PROBLEM DESCRIPTION :: Filter the material below and copy out each line that contains the word "text".

___ AVAILABLE RECORDS

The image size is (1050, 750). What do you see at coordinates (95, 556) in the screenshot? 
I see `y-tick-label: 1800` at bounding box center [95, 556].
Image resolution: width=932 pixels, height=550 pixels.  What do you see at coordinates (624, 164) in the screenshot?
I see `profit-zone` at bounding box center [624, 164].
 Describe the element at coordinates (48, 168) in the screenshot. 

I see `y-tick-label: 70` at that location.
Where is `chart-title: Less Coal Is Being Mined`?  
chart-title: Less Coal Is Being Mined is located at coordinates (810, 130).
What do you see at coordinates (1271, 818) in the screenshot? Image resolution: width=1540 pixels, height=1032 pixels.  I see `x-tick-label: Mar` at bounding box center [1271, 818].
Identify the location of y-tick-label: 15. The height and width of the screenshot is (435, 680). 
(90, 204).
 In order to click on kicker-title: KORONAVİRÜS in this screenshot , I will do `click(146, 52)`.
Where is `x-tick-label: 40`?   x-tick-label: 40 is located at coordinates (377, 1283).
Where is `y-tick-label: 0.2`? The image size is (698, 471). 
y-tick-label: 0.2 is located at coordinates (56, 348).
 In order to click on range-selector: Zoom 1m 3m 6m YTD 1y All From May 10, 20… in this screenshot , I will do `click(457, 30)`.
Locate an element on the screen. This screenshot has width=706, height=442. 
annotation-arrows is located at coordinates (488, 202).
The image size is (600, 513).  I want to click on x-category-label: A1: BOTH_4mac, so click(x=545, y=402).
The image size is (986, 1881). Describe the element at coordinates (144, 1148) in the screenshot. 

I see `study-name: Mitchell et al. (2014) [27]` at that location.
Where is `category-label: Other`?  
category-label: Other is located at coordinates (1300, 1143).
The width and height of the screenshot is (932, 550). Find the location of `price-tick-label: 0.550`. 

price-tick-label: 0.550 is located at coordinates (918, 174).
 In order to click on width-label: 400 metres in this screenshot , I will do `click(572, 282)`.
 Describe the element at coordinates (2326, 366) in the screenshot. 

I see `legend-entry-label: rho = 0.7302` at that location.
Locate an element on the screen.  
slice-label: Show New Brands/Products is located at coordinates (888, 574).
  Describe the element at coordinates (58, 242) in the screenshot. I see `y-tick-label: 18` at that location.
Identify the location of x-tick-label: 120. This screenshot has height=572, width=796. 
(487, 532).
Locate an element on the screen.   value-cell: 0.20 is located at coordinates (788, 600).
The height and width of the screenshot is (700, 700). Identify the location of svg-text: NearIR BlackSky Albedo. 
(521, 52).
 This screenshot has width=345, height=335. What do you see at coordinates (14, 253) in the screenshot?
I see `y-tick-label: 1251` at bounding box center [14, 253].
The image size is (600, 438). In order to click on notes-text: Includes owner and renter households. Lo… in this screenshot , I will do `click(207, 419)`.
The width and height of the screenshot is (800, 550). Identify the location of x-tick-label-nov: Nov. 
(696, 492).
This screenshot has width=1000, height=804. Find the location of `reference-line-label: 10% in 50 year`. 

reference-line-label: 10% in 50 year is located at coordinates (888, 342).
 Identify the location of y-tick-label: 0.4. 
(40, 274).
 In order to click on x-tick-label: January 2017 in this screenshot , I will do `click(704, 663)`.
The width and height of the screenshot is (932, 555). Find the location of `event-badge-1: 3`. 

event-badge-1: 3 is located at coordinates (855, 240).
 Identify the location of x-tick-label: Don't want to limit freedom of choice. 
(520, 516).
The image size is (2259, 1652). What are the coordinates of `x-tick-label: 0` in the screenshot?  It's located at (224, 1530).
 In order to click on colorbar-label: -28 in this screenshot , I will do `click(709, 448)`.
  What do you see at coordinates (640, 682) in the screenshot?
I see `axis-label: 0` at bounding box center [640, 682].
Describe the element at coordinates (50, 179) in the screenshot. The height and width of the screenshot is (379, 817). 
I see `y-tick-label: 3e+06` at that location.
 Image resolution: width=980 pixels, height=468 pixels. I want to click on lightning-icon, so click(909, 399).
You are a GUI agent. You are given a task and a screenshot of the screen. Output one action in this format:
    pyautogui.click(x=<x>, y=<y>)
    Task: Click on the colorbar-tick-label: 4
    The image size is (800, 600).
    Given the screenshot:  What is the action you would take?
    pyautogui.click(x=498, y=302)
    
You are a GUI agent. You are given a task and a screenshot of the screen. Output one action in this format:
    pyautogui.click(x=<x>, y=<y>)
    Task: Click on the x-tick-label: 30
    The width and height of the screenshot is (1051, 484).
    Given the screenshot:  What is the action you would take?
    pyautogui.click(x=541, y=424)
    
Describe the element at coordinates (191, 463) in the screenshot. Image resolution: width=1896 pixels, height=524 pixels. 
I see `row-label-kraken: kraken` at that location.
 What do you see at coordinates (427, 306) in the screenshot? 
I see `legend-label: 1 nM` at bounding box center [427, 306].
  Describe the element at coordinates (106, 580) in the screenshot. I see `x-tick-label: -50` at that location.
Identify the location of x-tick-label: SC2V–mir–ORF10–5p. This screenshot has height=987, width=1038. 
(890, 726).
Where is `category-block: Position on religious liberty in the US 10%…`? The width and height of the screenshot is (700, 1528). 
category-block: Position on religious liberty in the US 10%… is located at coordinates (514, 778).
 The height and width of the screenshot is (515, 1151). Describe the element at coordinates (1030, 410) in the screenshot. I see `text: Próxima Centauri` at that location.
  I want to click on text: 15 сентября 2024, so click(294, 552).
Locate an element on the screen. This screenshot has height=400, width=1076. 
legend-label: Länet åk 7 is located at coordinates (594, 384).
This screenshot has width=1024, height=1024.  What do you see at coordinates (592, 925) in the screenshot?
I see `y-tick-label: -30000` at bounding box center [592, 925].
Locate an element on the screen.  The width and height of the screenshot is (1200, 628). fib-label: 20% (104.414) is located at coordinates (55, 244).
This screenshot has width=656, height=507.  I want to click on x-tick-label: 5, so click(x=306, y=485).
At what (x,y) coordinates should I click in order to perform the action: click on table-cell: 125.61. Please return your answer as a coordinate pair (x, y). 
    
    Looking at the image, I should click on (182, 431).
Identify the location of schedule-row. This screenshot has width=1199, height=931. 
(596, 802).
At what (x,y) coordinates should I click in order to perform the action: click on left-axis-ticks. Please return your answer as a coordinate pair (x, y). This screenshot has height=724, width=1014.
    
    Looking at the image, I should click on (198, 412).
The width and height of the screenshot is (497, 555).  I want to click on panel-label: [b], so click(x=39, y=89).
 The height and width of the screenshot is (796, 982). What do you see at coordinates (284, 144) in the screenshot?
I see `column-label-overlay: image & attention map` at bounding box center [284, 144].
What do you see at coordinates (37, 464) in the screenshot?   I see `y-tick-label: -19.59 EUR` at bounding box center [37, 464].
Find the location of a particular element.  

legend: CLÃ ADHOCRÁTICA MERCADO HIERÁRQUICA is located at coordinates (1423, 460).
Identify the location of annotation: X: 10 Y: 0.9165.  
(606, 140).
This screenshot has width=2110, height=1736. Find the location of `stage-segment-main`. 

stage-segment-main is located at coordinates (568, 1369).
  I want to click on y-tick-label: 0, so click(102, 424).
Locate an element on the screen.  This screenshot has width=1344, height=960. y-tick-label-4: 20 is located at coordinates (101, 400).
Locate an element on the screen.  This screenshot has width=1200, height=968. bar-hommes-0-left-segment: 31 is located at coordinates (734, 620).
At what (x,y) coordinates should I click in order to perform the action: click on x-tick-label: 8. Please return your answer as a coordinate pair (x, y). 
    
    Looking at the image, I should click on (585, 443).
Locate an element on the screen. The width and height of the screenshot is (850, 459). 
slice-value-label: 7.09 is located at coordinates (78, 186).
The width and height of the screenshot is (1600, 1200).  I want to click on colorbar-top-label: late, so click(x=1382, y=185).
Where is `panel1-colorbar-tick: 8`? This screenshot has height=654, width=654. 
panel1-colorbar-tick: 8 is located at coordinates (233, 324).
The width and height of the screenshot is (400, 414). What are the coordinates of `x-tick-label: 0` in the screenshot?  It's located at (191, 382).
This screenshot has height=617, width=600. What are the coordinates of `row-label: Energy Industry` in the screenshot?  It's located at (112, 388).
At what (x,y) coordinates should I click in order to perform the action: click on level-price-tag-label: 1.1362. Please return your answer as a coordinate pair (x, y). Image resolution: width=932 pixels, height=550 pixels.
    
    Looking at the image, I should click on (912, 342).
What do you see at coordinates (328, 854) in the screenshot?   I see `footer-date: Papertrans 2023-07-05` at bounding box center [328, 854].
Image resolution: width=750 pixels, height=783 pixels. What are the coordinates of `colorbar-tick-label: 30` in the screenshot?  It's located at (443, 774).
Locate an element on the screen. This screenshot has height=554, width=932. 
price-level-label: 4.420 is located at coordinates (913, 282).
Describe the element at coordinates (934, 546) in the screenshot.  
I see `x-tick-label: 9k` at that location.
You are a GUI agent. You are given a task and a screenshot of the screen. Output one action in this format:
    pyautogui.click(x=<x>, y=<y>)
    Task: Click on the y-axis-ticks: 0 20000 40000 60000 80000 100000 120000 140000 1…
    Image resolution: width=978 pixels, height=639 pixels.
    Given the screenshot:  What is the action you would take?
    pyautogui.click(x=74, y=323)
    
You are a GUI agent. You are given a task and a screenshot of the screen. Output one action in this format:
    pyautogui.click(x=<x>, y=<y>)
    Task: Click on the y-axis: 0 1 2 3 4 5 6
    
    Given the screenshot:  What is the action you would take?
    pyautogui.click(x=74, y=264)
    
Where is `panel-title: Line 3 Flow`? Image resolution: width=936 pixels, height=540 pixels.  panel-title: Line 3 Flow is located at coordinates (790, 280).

______

PROBLEM SOLUTION ::
The height and width of the screenshot is (700, 700). Identify the location of svg-text: NearIR BlackSky Albedo. 
The image size is (600, 438). In order to click on notes-text: Includes owner and renter households. Lo… in this screenshot , I will do `click(207, 419)`.
 The height and width of the screenshot is (515, 1151). Describe the element at coordinates (1030, 410) in the screenshot. I see `text: Próxima Centauri` at that location.
  I want to click on text: 15 сентября 2024, so click(294, 552).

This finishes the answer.